▶ What you have to do:
Only the lines from the one that contains "here. (164, 198)" to the end of the material below are wanted, each duplicated exactly.
Extracted data START
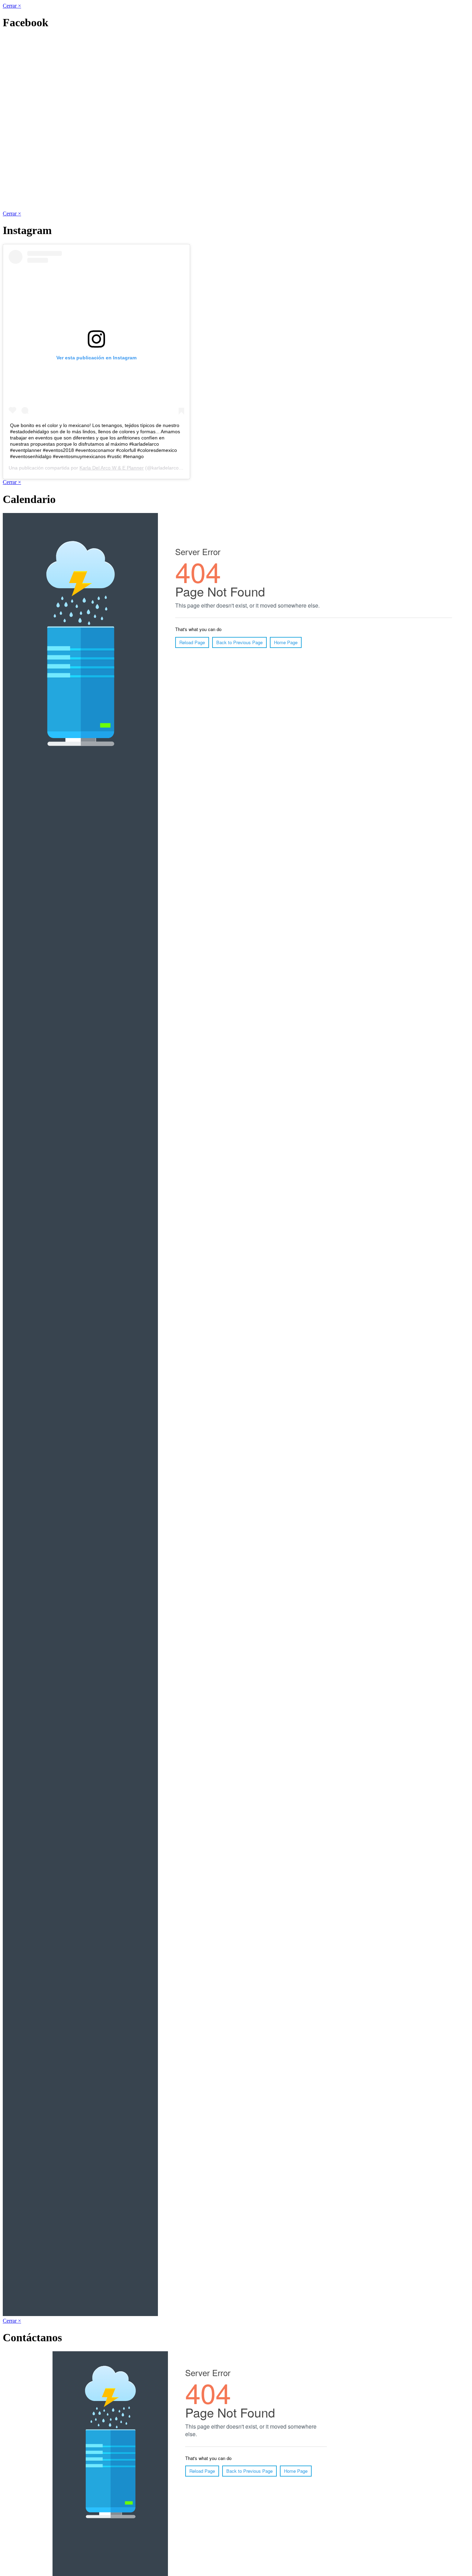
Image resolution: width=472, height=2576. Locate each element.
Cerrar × (12, 6)
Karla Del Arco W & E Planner (111, 468)
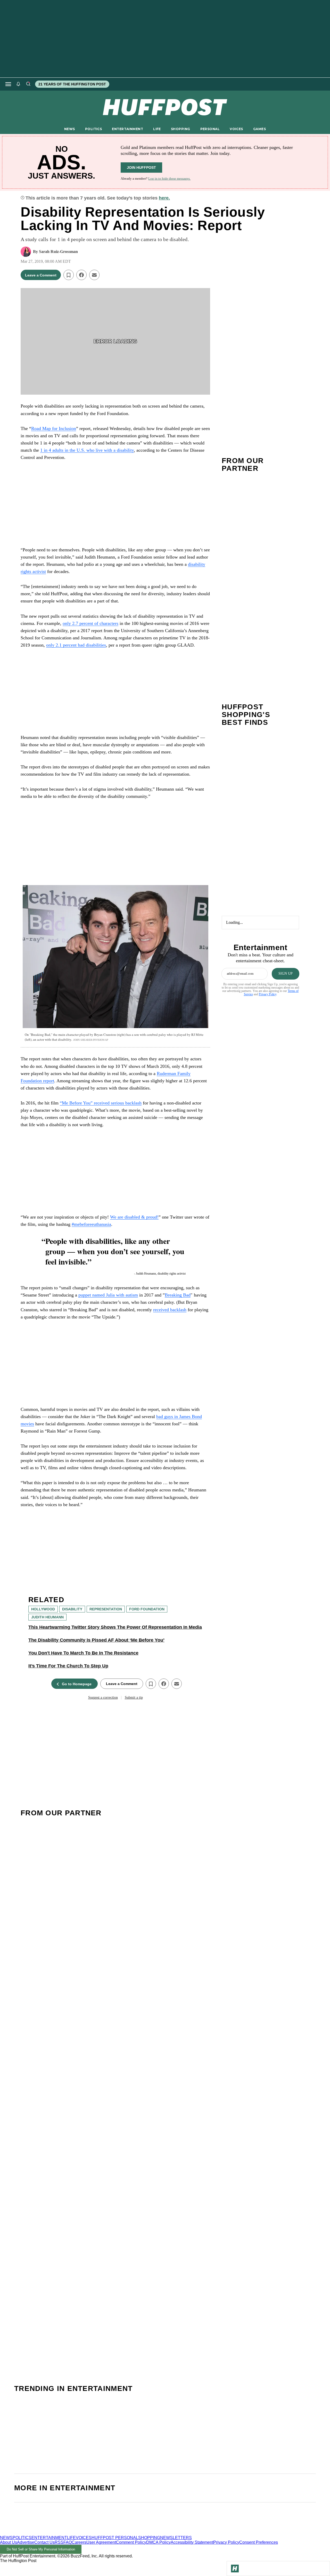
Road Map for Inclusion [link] (53, 428)
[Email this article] (94, 275)
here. (164, 198)
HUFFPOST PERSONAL (115, 2537)
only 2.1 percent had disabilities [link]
Extracted data END
▶ Solution for this task:
here. (164, 198)
HUFFPOST PERSONAL (115, 2537)
only 2.1 percent had disabilities [link]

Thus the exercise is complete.